Le
Monde, 04/08/1998
POINT
DE VUE
L'amour selon Slobodan Milosevic
Par Alain Finkielkraut
et Antoine Garapon
LE 19 novembre
1988, le président de la Ligue communiste de Serbie déclare devant
une foule enthousiaste : « Chaque nation a un amour qui réchauffe
éternellement son coeur. Pour la Serbie, c'est le Kosovo. » Les actes
ne tardent pas à suivre ces paroles amoureuses. Après avoir supprimé
l'autonomie de la province, Milosevic met en place une politique officielle de
ségrégation. Les Albanais sont massivement licenciés du secteur
public, des hôpitaux et des entreprises. Dans les rares écoles où
tous les enfants sont admis, on installe des toilettes séparées
pour les Serbes et les Albanais. Afin de prévenir ce que les intellectuels
de l'Académie des sciences de Belgrade appellent « le génocide
de la culture serbe », l'Institut albanologique est fermé et les
salles de lecture de la Bibliothèque nationale sont données à
une école orthodoxe serbe.
Effrayées
par tant d'amour, la Slovénie et les autres républiques de Yougoslavie
empruntent le chemin de la sécession.
Pendant la guerre qui s'ensuit, les Albanais du Kosovo, qui ont réussi
à mettre sur pied une véritable cité parallèle, choisissent,
sous la direction d'Ibrahim Rugova, la voie de la non-violence. Ils en sont chaleureusement
félicités par la communauté internationale. Félicités
mais non récompensés. La retenue dont ils ont su faire preuve leur
vaut d'être oubliés par les accords de Dayton. Et Milosevic, aussi
fin manoeuvrier qu'il est grand amoureux, achève de discréditer
Rugova auprès des siens en le compromettant dans des négociations
infructueuses.
Dès
lors, ce qui devait arriver arrive. Le scénario annoncé par tous
les protagonistes de la crise yougoslave se déroule inexorablement.
Car c'est
bien Milosevic qui a pris la responsabilité de déclencher un conflit
armé en lançant les premières opérations de la police
spéciale contre des villages de la Drenica à la fin du mois de février
de cette année. Ce qui poussa l'armée de libération du Kosovo
(UCK), à l'existence jusqu'alors incertaine, à entrer en scène.

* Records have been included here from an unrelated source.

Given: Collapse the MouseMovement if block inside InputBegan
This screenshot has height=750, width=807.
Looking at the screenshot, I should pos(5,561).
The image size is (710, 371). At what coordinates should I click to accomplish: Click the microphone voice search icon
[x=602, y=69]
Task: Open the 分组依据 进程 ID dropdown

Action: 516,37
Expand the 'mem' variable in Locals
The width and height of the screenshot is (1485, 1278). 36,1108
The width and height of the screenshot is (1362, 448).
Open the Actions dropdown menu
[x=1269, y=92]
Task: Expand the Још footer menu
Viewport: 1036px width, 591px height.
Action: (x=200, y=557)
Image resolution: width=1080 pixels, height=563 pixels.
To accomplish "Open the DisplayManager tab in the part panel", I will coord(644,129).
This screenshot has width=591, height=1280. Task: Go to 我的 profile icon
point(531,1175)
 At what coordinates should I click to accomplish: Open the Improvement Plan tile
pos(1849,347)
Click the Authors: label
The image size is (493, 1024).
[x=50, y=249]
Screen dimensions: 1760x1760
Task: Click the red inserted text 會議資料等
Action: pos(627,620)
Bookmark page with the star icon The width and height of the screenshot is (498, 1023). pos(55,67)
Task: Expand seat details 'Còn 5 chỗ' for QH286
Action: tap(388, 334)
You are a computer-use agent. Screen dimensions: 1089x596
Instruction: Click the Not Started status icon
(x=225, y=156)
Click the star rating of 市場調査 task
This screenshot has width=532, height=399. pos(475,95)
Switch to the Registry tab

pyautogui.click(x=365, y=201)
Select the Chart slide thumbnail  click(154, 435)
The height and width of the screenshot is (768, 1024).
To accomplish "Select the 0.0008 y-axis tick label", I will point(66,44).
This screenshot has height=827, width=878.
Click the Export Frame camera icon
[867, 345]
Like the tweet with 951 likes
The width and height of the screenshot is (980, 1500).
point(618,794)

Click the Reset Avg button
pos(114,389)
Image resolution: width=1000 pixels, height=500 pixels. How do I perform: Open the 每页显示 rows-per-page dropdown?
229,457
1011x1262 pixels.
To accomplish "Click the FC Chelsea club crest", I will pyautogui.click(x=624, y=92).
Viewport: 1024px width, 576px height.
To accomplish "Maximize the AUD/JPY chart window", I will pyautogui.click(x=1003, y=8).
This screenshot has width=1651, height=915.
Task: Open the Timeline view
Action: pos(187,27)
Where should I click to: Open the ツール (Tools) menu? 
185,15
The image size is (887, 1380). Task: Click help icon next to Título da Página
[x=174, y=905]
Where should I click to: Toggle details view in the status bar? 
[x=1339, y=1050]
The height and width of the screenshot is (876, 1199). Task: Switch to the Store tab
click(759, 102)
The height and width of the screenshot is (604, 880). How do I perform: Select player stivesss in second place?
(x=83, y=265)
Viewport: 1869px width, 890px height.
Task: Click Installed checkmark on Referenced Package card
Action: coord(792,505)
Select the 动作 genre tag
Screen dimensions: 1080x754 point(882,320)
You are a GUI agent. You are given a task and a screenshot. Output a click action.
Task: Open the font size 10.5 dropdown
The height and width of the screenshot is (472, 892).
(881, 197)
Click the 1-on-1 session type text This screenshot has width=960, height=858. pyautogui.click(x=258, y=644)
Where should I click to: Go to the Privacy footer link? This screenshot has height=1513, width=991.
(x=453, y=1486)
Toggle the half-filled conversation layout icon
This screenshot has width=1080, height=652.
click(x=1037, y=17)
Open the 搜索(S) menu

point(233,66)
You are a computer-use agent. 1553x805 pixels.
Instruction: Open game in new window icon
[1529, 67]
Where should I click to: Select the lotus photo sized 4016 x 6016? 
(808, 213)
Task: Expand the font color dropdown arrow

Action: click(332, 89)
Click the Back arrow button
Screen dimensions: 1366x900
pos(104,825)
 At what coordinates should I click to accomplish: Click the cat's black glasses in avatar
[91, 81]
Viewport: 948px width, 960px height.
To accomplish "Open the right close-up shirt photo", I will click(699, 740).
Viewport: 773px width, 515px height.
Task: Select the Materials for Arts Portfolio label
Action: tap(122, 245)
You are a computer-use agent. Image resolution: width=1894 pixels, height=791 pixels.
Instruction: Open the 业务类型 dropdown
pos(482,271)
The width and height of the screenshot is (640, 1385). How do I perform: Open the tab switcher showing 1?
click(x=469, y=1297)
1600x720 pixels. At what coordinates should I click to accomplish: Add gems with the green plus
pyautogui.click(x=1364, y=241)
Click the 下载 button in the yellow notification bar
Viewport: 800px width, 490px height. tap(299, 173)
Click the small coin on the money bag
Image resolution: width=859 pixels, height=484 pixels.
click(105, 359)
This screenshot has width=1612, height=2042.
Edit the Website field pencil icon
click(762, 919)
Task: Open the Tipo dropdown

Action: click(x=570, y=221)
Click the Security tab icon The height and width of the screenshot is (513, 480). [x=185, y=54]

L'objectif de Belgrade est à vrai dire double : écraser cette
armée, faiblement équipée et très inexpérimentée,
mais surtout réaliser le vieux rêve de vider la région de
sa composante albanaise. Quels dangereux terroristes pouvaient bien se cacher
dans ces quatorze fusillés sur le seuil de leur maison le 28 juillet à
Junik ? Les quinze mille habitants d'Orahovac ont dû fuir et deux cent soixante
mille Kosovars, soit plus de 10 % de la population, jetés sur les routes,
se préparent à un long hiver. On estime à plus de dix mille
les habitations et bâtiments agricoles détruits, depuis les opérations
de nettoyage.
Le drame
de l'ex-Yougoslavie touche à sa fin. La guerre qui a commencé au
Kosovo s'achève au Kosovo. La « police » yougoslave affronte
les « séparatistes » albanais. Malgré les fermes
incendiées, les villages rasés, les massacres de civils et l'exode
de plus en plus massif des populations terrorisées, malgré le déchaînement
et le déjà-vu de la cruauté extrême, l'opinion, distraite,
compte les points tandis que le groupe de contact, préoccupé mais
peu soucieux d'honorer ses engagements, adresse aux deux camps des conseils de
modération, se gardant bien de mettre à exécution ses diverses
mises en garde solennelles.
Frappés
d'oubli pour avoir refusé de prendre les armes, les Albanais du Kosovo
risquent maintenant d'être punis pour y avoir été contraints.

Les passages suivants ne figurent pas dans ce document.